On the southern flank of the Vindicators a Soviet fighter began to firm up on an intercepting course toward the closest Vindicator. The Vindicator turned away, but the Soviet blip also altered course. They would still make an intercept.

“Fire, fire,” a voice said very close to General Bogan. He looked over and saw it was Colonel Cascio. He was half out of his chair, his teeth wet and prominent, his lips drawn back. “Fire before the bastard gets one of those long slow ones off at you.”

“Colonel, if you say one more word like that I will throw you out of this room and have you court-martialed,” General Bogan said in a low voice.

No one else in the War Room had heard the exchange.

Colonel Cascio whirled in his half-bent posture, like a boxer badly hurt and covering. He stared at General Bogan and then his eyes cleared. He sat down.

The Soviet fighter was joined by three other fighters and they formed a long box formation as they ran down their intercept. The Vindicator jinked once more. So did the Soviet fighters. Instantly the Vindicator fired four missiles. The Soviet planes each fired a single missile and continued to speed toward the Vindicator. At the same moment their detection gear told them they were fired upon and the Soviet fighters turned sharply away. It was too late. Five seconds later all of them were destroyed. But their four missiles ran with an agonizing slowness toward the Vindicator. It turned and ran, but was not fast enough. The missiles came in remorselessly. Again there was the merging, again the slow, exploding, engulfing blip.

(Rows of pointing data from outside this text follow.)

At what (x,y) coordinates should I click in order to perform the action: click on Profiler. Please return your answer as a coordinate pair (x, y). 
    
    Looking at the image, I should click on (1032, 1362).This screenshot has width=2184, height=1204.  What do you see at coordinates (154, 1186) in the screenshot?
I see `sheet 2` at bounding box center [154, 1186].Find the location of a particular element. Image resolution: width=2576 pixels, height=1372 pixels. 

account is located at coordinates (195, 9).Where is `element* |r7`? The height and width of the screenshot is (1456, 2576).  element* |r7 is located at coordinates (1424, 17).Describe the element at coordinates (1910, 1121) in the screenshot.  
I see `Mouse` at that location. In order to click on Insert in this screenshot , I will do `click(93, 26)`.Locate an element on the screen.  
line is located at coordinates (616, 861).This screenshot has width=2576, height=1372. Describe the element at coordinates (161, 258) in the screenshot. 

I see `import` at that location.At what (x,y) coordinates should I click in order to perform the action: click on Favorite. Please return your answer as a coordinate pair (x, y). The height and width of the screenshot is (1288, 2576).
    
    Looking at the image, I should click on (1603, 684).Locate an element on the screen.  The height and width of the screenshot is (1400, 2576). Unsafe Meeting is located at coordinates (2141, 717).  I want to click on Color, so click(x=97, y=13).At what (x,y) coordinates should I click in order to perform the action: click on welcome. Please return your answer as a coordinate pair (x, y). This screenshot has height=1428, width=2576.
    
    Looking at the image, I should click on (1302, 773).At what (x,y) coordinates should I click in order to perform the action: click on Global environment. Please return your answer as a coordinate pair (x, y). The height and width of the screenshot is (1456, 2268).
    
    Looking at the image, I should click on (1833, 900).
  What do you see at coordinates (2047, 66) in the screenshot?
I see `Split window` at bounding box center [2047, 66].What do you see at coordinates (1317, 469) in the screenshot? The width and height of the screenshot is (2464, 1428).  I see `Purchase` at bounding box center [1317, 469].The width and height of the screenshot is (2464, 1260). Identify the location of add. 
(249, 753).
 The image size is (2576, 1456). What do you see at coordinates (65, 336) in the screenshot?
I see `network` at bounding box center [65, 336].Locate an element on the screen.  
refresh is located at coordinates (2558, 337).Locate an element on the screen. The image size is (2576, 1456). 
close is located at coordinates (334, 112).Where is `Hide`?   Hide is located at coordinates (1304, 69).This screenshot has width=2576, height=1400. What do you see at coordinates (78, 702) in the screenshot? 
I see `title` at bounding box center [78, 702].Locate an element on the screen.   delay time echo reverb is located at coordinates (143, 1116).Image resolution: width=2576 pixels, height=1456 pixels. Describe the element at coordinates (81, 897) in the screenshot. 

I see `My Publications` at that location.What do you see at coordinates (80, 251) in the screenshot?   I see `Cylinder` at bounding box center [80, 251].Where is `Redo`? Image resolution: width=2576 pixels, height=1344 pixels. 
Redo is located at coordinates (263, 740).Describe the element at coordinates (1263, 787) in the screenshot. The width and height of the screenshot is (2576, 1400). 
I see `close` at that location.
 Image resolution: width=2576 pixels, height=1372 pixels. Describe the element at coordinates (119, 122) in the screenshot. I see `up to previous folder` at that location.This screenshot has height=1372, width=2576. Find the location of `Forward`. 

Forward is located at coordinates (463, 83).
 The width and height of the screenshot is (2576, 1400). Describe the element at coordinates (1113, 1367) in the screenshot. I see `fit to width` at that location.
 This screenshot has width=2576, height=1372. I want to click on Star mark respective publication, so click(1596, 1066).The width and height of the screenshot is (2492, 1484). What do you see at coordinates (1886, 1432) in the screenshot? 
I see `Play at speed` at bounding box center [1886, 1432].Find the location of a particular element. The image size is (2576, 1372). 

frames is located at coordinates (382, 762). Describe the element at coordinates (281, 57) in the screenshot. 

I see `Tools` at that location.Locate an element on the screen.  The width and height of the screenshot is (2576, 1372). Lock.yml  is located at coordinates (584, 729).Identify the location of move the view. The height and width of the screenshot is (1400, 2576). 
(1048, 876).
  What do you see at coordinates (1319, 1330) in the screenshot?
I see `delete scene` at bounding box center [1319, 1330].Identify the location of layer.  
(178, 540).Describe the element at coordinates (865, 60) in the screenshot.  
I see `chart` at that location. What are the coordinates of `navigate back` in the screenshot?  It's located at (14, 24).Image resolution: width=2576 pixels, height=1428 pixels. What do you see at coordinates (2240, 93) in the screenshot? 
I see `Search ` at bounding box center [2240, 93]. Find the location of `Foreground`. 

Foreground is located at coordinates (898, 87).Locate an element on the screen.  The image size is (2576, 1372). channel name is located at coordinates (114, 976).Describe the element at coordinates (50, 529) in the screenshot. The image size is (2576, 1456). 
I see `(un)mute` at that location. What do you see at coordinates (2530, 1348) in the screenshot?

General Bogan felt his fingertips shaking against his trousers. He felt for a moment as if he were being exposed to some strange torture; some spikelike split of his allegiance; some rupturing of his life. He yearned for the bottle of whisky in a faraway office.

As if by order, the breaths of two-score men were released from their lungs. It made a weird contrapuntal chorus of sighs. Congressman Raskob muttered something to himself. It sounded like “Four more to go.”